◆ Document section ◆
%%

Octopus, Greek Grilled Serves 8

Place octopus, 2 c water, vinegar, bay leaves, 2 tsp oregano, s&p in large pot. Cook over med to med-lo heat at slow simmer for 45-50 min until skirt (part between tentacles and body, yields to tip of knife. Depending on size, it may need to cook up to 40 min longer. Remove octopus and let it rest on a plate. Save 1/2 c cooking liquid. In medium sauté pan, heat oil over med heat. Sauté onions and tomatoes until onions are tender crisp, about 5 min. Stir in remaining oregano. Season w s&p. Set aside. Heat grill to medium high and brush w oil. Brush cooked octopus with oil and briefly grill until char marks appear and the thinnest parts are crisp, about 5 min on each side. Remove to carving board and cut into 2-inch pieces. Put in bowl w tomato/onion mix, drizzle w 1/2 c cooking liquid and juice of lemon. Drizzle w more olive oil and serve w lemon wedges.

%%

◆ Task set ◆
a) Print everything in the grilled octopus recipe from "Place octopus, 2" down to "w lemon wedges.".
b) Which items does the grilled octopus recipe say to place in the large pot at the start?

◆ Data provided ◆
%%

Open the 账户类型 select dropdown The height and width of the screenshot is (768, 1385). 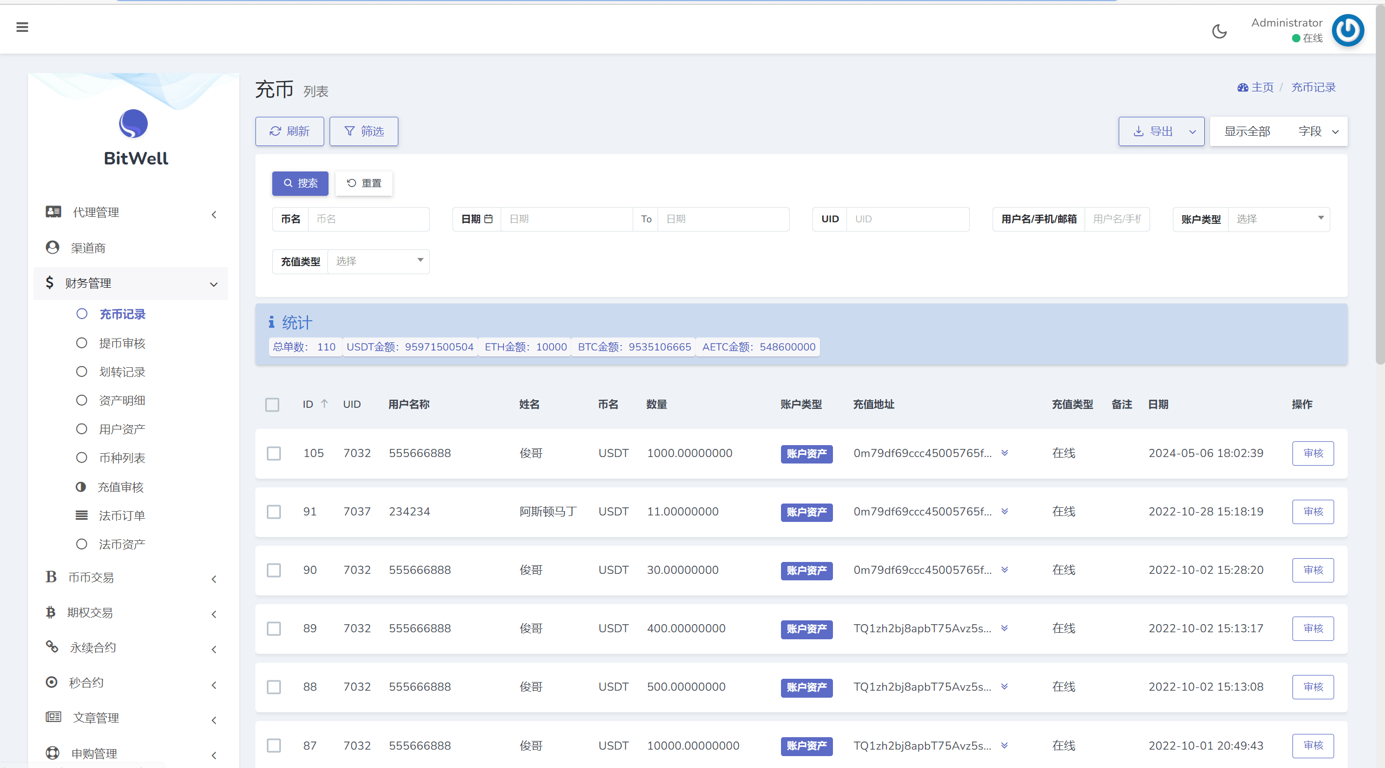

%%

◆ Exercise solutions ◆
a)
Place octopus, 2 c water, vinegar, bay leaves, 2 tsp oregano, s&p in large pot. Cook over med to med-lo heat at slow simmer for 45-50 min until skirt (part between tentacles and body, yields to tip of knife. Depending on size, it may need to cook up to 40 min longer. Remove octopus and let it rest on a plate. Save 1/2 c cooking liquid. In medium sauté pan, heat oil over med heat. Sauté onions and tomatoes until onions are tender crisp, about 5 min. Stir in remaining oregano. Season w s&p. Set aside. Heat grill to medium high and brush w oil. Brush cooked octopus with oil and briefly grill until char marks appear and the thinnest parts are crisp, about 5 min on each side. Remove to carving board and cut into 2-inch pieces. Put in bowl w tomato/onion mix, drizzle w 1/2 c cooking liquid and juice of lemon. Drizzle w more olive oil and serve w lemon wedges.

b)
- octopus
- 2 c water
- vinegar
- bay leaves
- 2 tsp oregano
- s&p